Yarn resource cluster management [root@hadoop2 ~] # yarn rmadmin # resourcemanager client Usage: yarn rmadmin-refreshQueues # reload queue acl, status and scheduler queue-refreshNodes # refresh host information for RM-refreshSuperUserGroupsConfiguration-refreshUserToGroupsMappings-refreshAdminAcls-refreshServiceAcl-addToClusterNodeLabels [label1,label2,label3] (label splitted by ",")-removeFromClusterNodeLabels [label1,label2,label3] (label splitted by ",")-replaceLabelsOnNode [node1 [: port] = label1,label2 node2 [: port] = label1 Label2]-directlyAccessNodeLabelStore-transitionToActive [--forceactive] # rm Node failover-transitionToStandby-failover [--forcefence] [--forceactive]-getServiceState # check the current rm status-checkHealth-help [cmd] ha hadoop startup process: first startup after installation.

Build a cluster environment:

Step 1: start the zookeeper service.

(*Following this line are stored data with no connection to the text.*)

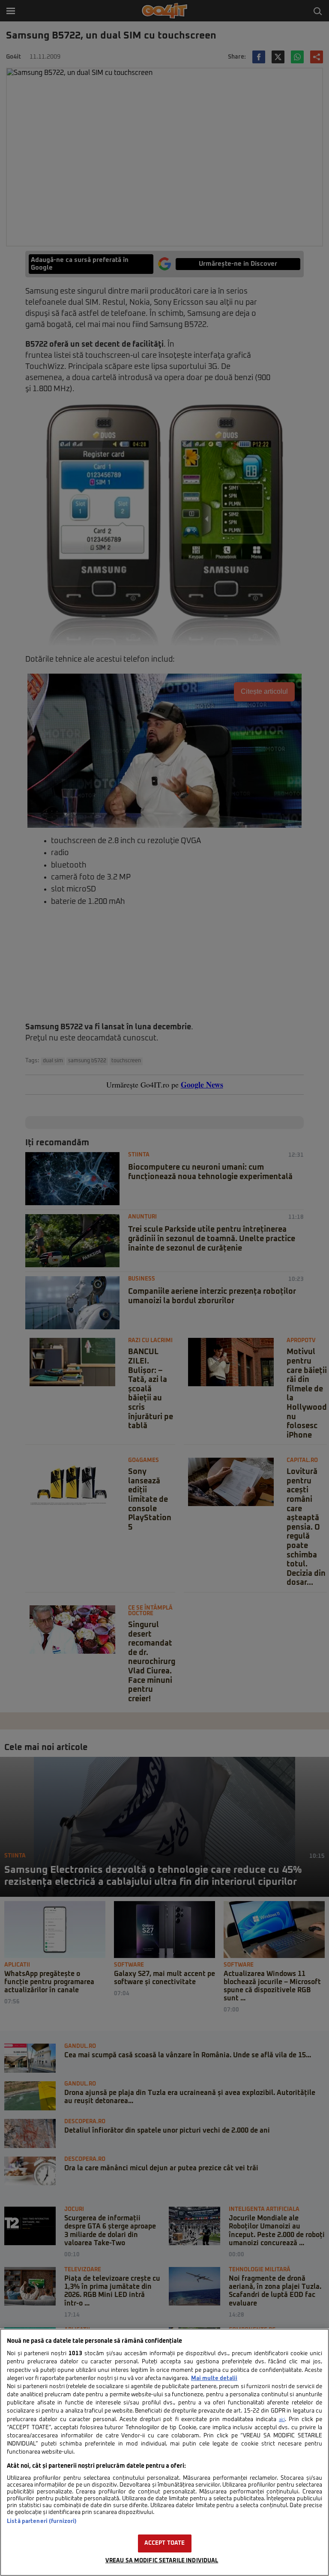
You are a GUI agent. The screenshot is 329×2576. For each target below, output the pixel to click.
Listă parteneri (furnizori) (42, 2521)
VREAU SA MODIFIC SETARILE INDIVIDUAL (161, 2561)
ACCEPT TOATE (164, 2543)
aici (282, 2420)
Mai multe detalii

Because ha hadoop relies on zookeeper services.

Step 2:hadoop to start the journalnode log service

Format namenode on hadoop1, only when you start it for the first time. The appearance of this message indicates success.

Hdfs namenode-format

Start the namenode node on node 1. Due to the use of the NN node in the active / standby mode, the nn node on the hadoop2 will not start due to lack of metadata information, so you need to manually synchronize the primary metadata.

Hadoop1:hadoop-daemon.sh start namenode

Hadoop2:hdfs namenode-bootstrapStandby, when starting nn

Format zkfc on hadoop1 without error and success (only before the first boot, no format is required for subsequent startup). (if you do not do this, namenode will not be able to register with zookeeper, and there will be a status where both namenode are ready.

Hdfs zkfc-formatZK

Hadoop-daemon.sh start zkfc # start the failover node service, otherwise the current state is standby!

Then you can start the hdfs and yarn services of each node

Check whether the service processes of each node are running properly.

Webgui access

Welcome to subscribe "Shulou Technology Information " to get latest news, interesting things and hot topics in the IT industry, and controls the hottest and latest Internet news, technology news and IT industry trends.

*The comments in the above article only represent the author's personal views and do not represent the views and positions of this website. If you have more insights, please feel free to contribute and share.